The Panel was relaxed about this, because it believed that the acquisition had been widely reported in Australian newspapers at the time:
"While this may be of interest to ASIC, we do not think it gives rise to unacceptable circumstances."
Downstream acquisitions are one of a number of exceptions to the takeover rules.
Those exceptions are spelt out in section 611. As well as downstream acquisitions, they include the acquisition of shares which are issued under a scrip bid and the acquisition of shares under a pro rata rights issue.
The Panel has consistently made the point that an acquisition can still be unacceptable even if it complies with the strict terms of one of the exceptions. It is particularly anxious to prevent the exceptions being used as loopholes to strip shareholders of the protections that they can reasonably expect under the Act.
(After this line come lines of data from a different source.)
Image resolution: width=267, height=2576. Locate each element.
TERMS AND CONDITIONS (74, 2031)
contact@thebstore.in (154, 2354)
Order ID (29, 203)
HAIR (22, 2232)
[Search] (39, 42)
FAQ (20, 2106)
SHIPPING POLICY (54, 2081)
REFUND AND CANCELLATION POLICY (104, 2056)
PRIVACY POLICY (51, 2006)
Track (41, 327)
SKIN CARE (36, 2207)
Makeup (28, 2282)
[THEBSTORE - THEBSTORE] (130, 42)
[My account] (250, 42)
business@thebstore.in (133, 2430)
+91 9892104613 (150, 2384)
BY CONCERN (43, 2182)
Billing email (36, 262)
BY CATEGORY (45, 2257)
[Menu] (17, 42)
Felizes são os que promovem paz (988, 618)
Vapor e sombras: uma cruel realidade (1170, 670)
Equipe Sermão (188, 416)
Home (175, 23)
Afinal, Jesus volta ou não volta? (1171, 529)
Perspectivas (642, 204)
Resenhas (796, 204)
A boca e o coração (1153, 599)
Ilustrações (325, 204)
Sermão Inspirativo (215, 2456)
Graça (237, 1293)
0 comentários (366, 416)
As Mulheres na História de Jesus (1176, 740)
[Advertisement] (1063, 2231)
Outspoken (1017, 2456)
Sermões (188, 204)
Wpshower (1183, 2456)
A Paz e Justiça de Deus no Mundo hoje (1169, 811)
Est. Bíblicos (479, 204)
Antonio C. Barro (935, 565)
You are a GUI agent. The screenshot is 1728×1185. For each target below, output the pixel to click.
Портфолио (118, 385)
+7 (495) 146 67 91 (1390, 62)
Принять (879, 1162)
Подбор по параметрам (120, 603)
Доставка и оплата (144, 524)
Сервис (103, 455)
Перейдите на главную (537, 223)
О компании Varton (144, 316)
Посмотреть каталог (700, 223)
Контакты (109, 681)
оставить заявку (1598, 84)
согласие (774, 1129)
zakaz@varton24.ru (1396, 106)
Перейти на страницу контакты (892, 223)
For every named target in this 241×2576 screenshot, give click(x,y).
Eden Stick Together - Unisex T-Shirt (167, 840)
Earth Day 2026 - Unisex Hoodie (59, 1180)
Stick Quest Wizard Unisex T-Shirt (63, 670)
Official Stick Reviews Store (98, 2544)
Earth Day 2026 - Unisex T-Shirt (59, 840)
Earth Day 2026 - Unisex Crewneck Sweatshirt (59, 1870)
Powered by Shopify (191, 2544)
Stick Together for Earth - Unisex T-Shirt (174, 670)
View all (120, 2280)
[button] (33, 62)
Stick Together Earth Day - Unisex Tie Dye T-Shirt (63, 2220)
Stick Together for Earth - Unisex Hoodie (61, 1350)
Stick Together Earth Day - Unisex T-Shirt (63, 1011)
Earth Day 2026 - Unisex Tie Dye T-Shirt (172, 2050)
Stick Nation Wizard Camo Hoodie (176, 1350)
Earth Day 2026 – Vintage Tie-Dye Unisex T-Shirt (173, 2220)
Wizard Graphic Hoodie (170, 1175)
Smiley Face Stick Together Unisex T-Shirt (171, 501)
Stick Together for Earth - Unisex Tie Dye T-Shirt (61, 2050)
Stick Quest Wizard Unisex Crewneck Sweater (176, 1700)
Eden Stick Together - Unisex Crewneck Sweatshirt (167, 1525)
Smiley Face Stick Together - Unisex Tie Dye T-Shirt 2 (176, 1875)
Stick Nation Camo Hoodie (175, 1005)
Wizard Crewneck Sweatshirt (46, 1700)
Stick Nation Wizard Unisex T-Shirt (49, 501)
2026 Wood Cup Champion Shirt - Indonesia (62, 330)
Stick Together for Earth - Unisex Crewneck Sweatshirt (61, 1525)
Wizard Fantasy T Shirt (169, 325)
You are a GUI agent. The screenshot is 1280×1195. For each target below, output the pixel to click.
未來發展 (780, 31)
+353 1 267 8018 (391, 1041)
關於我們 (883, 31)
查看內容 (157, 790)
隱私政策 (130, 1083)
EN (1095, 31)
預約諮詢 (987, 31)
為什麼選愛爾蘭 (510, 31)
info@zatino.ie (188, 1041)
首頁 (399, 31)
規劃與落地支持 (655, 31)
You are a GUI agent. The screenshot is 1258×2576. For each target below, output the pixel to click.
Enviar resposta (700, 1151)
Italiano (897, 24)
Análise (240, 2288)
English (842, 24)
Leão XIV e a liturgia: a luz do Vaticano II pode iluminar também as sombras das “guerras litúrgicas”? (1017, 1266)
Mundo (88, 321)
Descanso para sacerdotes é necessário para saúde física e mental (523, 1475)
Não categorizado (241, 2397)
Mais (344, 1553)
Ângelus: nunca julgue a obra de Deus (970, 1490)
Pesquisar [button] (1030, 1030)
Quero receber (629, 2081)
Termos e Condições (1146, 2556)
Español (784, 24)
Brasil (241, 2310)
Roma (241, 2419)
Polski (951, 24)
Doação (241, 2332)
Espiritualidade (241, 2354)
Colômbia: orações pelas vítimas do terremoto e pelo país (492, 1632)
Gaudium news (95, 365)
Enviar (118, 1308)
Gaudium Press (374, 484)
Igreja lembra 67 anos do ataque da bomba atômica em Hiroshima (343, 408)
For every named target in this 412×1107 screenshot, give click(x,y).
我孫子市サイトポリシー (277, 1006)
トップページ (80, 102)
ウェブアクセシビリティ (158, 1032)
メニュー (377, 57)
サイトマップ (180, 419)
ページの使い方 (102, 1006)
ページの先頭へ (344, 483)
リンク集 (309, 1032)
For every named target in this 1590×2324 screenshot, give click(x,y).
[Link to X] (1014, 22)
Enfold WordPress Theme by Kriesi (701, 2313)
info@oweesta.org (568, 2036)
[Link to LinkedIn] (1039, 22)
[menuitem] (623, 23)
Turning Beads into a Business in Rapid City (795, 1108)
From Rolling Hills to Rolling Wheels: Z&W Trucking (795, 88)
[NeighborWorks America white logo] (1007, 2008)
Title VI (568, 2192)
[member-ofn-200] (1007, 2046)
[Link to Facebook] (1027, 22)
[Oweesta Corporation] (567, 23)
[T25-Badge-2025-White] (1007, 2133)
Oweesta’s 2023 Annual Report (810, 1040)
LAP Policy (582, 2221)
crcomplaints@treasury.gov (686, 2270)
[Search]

Given that policy, Leighton and Hochtief were on solid ground in asking the Panel to review ACS's actions.
The Panel, however, found that ACS's acquisition of its stake in Hochtief in 2007 was widely publicised and that no action was then taken. From this, it followed, in the Panel's view, that:
"The market and ACS would be entitled to expect that there would be no further issues [if ACS increased its stake in Hochtief]. The current acquisitions will not change ACS’s relevant interest in Leighton."
Of course, this is not to say that every downstream acquisition within the strict terms of the exception will be greenlighted by the Panel. For example, it noted, with apparent approval, ASIC's view that it would be unacceptable to use the exception as a cover to acquire control of a downstream company. In the case of Leighton, however, the Panel thought that there was no real evidence that that was ACS's purpose.